= What is required =
Please mark each statement yes or no for whether it agrees with the market update below, quoting the words that settle it: (a) The Dow Jones Industrial Average closed the session with a loss. (b) Oil fell roughly 10% over the week to its lowest level since January. (c) Goldman Sachs economists expect in their baseline forecast that the U.S. will narrowly avoid a recession next year.

Stock market news live updates: Stocks close mostly lower as selling pressure continues
U.S. stocks extended this week’s downtrend Wednesday to close a choppy session with losses as the prospect of sustained higher rates and slowing growth continued to plague investor sentiment.
The S&P 500 (^GSPC) slumped 0.2%, ending a fifth straight day lower, while the Dow Jones Industrial Average (^DJI) capped trading at the flatline. The technology-heavy Nasdaq Composite (^IXIC) declined 0.5%.
In commodities markets, oil extended losses to close around $72 per barrel after a decline of roughly 10% this week to the lowest level since January.
“Fears are growing that economies are in for a rough time ahead as feverish inflation and the bitter interest rate medicine being used to bring it down take effect,” Hargreaves Lansdown senior investment and markets analyst Susannah Streeter said in a morning note, pointing also to recession warnings from U.S. bank bosses and gloomy trade data in China. “Despite today’s easing of restrictions, it’s clear China’s Covid nightmare is not at an end.”
A chorus of downbeat remarks from Wall Street leaders on Tuesday further weighed on already slumping sentiment this week as many expressed concerns over the toll of inflation and elevated interest rates on U.S. consumers.
JPMorgan Chief Executive Officer Jamie Dimon said the $1.5 trillion in excess savings across Americans’ bank accounts were being eroded by rising prices, while warning the dwindling disposable cash may “derail the economy and cause this mild or hard recession that people are worried about.” Bank of America chief Brian Moynihan echoed a similar message, indicating that while consumers are still spending money, the pace is beginning to slow.
Meanwhile, Goldman Sachs (GS) CEO David Solomon projected stocks will barrel lower in 2023 and placed the probability of a soft landing at a mere 35% – a view at odds with in-house economists at his investment bank, who anticipate in their baseline forecast that the U.S. will narrowly avoid a recession next year.
“There’s a very reasonable possibility that we could have a recession of some kind,” Solomon said in an interview at the Wall Street Journal’s CEO Council Summit Wednesday afternoon.
Reports that China’s government will scale back some zero-COVID rules appeared to underwhelm investors weighing easing restrictions against economic data out of the nation that showed falling imports and exports in November.

= Information supplied =
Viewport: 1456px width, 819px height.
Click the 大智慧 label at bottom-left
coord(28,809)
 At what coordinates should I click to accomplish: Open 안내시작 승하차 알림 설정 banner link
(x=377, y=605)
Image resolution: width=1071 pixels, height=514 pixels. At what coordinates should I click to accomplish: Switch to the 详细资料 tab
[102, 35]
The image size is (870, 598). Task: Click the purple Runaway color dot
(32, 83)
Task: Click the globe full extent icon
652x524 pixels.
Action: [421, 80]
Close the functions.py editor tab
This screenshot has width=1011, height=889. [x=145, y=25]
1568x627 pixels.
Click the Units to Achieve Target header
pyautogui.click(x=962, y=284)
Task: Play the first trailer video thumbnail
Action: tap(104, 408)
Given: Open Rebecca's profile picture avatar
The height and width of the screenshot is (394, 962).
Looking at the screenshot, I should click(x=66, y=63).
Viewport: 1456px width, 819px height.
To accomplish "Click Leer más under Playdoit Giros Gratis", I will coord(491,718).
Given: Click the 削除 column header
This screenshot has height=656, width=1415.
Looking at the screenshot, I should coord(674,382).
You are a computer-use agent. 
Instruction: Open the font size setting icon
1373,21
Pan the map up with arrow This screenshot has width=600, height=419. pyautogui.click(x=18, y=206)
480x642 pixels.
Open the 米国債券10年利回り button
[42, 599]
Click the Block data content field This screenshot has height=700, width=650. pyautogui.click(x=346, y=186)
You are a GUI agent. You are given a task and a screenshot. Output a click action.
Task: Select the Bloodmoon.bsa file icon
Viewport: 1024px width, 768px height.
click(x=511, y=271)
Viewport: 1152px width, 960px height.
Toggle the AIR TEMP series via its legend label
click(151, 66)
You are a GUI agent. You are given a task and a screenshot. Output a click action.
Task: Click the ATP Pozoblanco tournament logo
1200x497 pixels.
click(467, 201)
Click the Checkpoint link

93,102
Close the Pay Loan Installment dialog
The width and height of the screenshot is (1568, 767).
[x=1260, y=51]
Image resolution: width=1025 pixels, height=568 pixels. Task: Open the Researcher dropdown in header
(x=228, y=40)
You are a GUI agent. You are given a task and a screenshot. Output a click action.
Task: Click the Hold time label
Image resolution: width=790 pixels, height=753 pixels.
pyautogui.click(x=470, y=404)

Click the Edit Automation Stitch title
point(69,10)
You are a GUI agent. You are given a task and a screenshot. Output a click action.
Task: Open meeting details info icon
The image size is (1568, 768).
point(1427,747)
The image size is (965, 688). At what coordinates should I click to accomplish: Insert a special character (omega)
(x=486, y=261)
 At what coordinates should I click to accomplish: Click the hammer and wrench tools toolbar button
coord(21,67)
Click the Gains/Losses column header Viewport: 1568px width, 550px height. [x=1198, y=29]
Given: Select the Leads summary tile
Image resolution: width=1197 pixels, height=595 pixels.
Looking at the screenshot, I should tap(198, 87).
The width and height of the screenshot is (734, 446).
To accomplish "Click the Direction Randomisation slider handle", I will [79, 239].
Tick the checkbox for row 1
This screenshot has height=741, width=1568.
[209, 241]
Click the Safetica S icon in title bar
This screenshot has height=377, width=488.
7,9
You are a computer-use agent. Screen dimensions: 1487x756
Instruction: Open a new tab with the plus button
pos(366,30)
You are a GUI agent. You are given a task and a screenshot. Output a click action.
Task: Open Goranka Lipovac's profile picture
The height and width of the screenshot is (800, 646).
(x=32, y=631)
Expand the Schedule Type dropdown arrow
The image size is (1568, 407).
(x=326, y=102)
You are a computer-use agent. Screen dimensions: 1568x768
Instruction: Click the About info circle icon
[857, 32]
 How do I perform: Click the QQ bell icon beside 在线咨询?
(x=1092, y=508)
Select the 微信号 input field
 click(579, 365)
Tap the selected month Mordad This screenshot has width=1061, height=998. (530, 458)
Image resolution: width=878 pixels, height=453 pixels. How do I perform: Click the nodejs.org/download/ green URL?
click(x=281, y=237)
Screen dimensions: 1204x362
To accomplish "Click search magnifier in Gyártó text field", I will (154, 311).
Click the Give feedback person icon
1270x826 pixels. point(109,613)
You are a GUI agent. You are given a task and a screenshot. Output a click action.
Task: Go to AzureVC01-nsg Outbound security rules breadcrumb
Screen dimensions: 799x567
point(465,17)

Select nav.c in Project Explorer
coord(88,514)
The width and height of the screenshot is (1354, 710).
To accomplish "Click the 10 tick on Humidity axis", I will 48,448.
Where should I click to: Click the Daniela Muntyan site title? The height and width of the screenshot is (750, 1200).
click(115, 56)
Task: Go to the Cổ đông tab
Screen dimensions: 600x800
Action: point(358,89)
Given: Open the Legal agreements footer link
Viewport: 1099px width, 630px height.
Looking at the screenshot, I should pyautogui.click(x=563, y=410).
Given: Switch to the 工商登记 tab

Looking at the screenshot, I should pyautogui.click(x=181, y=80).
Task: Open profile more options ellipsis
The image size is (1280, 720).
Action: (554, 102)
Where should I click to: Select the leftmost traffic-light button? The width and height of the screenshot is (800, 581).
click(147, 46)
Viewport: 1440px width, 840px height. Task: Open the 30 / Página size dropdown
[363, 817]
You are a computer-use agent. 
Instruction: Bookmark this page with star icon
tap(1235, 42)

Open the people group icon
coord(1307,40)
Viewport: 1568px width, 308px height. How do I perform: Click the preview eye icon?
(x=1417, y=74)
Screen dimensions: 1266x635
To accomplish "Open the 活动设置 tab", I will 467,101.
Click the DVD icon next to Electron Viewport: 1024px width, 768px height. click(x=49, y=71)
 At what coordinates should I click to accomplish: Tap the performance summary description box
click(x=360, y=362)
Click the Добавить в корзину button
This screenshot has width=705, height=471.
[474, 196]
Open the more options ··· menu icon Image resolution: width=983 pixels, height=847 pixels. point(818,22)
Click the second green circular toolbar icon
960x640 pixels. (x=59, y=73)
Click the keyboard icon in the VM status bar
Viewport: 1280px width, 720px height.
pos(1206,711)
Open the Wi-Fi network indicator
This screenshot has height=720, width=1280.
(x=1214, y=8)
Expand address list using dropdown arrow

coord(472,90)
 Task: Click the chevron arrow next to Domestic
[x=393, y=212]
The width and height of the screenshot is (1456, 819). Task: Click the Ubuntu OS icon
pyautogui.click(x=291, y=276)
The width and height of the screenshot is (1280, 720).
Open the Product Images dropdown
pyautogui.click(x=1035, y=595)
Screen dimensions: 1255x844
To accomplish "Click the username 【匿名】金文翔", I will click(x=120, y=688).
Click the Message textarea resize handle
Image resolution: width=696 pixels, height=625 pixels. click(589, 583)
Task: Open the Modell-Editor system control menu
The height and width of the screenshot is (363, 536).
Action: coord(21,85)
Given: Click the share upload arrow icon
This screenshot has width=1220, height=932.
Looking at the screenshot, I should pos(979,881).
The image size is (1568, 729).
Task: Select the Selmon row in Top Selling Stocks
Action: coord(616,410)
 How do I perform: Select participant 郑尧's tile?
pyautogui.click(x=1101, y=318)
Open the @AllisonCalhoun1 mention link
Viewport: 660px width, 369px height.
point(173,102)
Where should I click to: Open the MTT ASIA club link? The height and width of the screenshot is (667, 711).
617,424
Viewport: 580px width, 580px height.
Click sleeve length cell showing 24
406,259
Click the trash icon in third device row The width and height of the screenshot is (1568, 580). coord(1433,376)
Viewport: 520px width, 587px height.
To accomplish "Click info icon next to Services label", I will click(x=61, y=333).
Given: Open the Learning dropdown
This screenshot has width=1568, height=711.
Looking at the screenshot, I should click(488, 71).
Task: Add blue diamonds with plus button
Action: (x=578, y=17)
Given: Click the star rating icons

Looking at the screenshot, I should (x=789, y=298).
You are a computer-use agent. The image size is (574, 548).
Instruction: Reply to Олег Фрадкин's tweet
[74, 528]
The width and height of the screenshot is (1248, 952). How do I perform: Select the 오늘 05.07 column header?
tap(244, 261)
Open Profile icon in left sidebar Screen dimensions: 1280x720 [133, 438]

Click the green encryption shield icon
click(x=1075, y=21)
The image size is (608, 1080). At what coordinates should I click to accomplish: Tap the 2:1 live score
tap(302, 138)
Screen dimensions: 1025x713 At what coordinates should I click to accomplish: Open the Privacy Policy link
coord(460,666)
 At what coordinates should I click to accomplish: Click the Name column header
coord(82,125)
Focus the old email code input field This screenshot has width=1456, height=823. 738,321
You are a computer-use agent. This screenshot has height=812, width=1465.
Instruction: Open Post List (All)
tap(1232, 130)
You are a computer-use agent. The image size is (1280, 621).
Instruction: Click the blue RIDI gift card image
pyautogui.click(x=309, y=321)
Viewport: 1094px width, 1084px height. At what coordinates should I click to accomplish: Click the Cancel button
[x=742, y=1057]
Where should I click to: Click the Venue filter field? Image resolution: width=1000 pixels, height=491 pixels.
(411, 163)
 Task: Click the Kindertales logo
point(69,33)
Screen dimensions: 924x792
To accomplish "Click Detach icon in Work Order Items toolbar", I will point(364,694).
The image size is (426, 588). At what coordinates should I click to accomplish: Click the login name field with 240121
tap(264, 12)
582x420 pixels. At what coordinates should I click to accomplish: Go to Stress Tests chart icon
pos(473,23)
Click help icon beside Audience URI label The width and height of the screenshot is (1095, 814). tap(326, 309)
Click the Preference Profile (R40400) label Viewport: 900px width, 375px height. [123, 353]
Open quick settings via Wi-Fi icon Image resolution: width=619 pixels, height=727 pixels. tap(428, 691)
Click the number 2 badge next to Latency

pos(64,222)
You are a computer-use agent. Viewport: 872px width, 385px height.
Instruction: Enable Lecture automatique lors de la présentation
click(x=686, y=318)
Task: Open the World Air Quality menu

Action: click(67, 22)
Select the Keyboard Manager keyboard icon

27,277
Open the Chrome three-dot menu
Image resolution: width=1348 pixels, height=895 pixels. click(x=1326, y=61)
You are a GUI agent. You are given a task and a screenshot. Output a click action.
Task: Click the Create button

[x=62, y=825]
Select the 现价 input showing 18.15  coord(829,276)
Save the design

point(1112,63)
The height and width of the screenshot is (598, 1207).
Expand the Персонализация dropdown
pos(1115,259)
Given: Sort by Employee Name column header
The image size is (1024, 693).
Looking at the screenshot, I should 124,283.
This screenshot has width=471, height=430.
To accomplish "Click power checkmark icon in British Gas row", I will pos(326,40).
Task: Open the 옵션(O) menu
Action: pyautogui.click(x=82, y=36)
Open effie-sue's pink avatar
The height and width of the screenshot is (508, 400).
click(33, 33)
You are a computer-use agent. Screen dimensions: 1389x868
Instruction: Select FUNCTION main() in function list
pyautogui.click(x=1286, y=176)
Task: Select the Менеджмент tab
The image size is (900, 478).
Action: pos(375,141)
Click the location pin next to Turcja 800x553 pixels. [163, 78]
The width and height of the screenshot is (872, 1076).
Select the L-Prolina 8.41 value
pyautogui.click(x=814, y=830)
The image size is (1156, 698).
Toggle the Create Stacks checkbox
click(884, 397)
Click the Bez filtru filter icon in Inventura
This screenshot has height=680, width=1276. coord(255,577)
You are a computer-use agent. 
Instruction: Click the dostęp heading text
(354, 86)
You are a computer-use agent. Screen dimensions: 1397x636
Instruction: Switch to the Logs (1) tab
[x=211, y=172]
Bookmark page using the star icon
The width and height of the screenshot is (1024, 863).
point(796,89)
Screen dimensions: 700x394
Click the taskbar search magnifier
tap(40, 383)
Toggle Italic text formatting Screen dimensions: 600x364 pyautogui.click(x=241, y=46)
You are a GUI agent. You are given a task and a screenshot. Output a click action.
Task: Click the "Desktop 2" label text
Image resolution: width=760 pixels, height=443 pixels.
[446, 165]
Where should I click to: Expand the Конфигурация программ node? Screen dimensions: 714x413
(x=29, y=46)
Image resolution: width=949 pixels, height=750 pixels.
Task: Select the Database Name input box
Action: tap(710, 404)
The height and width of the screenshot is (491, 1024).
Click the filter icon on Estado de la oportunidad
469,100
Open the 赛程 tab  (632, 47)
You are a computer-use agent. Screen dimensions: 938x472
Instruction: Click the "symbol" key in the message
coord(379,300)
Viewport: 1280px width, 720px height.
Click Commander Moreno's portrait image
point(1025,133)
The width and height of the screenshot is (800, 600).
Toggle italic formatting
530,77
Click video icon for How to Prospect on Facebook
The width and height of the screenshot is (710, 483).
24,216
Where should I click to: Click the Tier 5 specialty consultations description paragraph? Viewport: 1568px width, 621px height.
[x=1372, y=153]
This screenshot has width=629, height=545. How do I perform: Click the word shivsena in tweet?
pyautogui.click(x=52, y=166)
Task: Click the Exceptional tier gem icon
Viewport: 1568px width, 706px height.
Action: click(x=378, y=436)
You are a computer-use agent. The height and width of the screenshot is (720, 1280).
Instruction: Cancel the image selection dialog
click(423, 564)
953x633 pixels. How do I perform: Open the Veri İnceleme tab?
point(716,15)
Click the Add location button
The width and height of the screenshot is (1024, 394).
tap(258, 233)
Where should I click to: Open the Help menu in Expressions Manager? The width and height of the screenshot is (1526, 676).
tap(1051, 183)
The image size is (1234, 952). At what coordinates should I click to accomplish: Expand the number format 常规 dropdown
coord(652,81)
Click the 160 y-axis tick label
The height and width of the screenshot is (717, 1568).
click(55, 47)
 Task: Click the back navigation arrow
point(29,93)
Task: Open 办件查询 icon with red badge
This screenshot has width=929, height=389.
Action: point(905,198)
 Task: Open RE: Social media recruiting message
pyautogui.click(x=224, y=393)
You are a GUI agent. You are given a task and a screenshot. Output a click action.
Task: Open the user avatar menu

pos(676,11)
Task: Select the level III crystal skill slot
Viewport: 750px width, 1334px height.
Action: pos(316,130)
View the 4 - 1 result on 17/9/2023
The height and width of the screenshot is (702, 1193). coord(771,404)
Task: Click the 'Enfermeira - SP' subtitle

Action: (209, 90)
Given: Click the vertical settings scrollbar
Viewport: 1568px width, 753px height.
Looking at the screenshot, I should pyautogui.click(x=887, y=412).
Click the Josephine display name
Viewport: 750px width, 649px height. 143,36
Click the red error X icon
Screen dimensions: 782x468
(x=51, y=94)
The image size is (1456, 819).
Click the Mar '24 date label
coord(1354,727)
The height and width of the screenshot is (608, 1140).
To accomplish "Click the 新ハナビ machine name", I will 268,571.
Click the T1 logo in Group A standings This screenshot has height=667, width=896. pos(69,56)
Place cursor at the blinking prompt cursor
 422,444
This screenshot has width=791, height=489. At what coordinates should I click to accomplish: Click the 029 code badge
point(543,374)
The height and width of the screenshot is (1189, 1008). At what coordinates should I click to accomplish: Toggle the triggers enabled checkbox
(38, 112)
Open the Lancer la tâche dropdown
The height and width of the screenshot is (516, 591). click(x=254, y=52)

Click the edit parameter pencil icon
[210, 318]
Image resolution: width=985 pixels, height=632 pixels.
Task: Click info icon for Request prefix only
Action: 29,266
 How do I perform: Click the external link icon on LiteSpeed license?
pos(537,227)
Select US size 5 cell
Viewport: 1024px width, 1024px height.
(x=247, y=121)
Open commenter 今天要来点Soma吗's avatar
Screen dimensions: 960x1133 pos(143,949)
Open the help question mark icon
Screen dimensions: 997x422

= Problem solution =
(a) No: "the Dow Jones Industrial Average (^DJI) capped trading at the flatline."
(b) Yes: "after a decline of roughly 10% this week to the lowest level since January."
(c) Yes: "who anticipate in their baseline forecast that the U.S. will narrowly avoid a recession next year."